[Collected data entries]
= Beginning of Section =

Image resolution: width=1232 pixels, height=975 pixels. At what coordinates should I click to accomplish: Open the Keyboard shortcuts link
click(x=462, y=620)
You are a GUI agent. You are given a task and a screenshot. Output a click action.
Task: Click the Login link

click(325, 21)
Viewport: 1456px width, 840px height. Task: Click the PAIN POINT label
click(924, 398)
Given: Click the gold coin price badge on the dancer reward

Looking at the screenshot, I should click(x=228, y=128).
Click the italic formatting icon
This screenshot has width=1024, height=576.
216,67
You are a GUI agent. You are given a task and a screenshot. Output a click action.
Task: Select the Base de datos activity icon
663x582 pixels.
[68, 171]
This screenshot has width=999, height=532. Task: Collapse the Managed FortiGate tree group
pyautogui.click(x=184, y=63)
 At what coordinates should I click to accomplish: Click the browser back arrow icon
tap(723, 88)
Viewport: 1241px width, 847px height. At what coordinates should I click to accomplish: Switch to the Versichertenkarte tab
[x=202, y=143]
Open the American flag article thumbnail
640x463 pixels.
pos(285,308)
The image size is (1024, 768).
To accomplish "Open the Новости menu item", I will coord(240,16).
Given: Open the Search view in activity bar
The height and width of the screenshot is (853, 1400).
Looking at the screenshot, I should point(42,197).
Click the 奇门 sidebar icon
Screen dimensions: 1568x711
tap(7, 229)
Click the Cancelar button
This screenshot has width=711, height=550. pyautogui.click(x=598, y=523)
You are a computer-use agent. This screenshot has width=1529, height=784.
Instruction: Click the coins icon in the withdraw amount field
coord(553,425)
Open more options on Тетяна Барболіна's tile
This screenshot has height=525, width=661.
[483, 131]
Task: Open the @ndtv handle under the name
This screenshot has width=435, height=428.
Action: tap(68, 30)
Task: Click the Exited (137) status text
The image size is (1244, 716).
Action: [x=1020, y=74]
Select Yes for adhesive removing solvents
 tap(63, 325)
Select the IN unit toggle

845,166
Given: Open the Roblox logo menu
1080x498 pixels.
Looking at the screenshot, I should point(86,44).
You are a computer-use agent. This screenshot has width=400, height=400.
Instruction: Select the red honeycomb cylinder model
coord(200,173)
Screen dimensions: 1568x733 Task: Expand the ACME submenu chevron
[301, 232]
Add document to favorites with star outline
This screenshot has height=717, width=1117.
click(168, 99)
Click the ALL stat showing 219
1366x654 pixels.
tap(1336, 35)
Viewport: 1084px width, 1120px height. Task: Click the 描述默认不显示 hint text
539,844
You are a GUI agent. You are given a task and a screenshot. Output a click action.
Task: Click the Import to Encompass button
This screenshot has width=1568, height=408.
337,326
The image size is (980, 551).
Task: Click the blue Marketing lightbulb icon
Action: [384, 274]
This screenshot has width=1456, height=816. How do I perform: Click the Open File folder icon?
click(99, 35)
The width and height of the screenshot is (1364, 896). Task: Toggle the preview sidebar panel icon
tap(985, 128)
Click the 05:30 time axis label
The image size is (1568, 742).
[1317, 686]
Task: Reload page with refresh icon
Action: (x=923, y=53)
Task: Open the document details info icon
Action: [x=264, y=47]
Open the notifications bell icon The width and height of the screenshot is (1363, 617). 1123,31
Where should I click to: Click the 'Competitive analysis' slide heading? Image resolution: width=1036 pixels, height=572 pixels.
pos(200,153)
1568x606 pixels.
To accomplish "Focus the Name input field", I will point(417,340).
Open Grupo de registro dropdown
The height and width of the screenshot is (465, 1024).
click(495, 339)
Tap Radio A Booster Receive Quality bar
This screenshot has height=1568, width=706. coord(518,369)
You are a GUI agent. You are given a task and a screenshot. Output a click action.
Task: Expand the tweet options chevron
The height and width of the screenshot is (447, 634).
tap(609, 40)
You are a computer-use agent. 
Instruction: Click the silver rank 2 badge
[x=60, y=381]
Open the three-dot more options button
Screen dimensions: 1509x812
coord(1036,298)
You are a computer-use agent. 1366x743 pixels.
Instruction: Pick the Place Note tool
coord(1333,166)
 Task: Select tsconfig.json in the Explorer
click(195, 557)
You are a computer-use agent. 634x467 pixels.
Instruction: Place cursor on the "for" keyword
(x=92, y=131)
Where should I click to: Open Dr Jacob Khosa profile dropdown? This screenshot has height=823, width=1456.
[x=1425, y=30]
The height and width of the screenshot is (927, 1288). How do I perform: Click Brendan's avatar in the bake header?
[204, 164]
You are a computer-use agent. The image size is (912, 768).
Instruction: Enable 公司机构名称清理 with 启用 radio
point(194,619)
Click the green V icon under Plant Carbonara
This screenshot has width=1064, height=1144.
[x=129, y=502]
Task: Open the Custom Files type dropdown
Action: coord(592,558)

= End of Section =

Counting every line of the records above that has the word "will", state the total and give nothing besides it.

2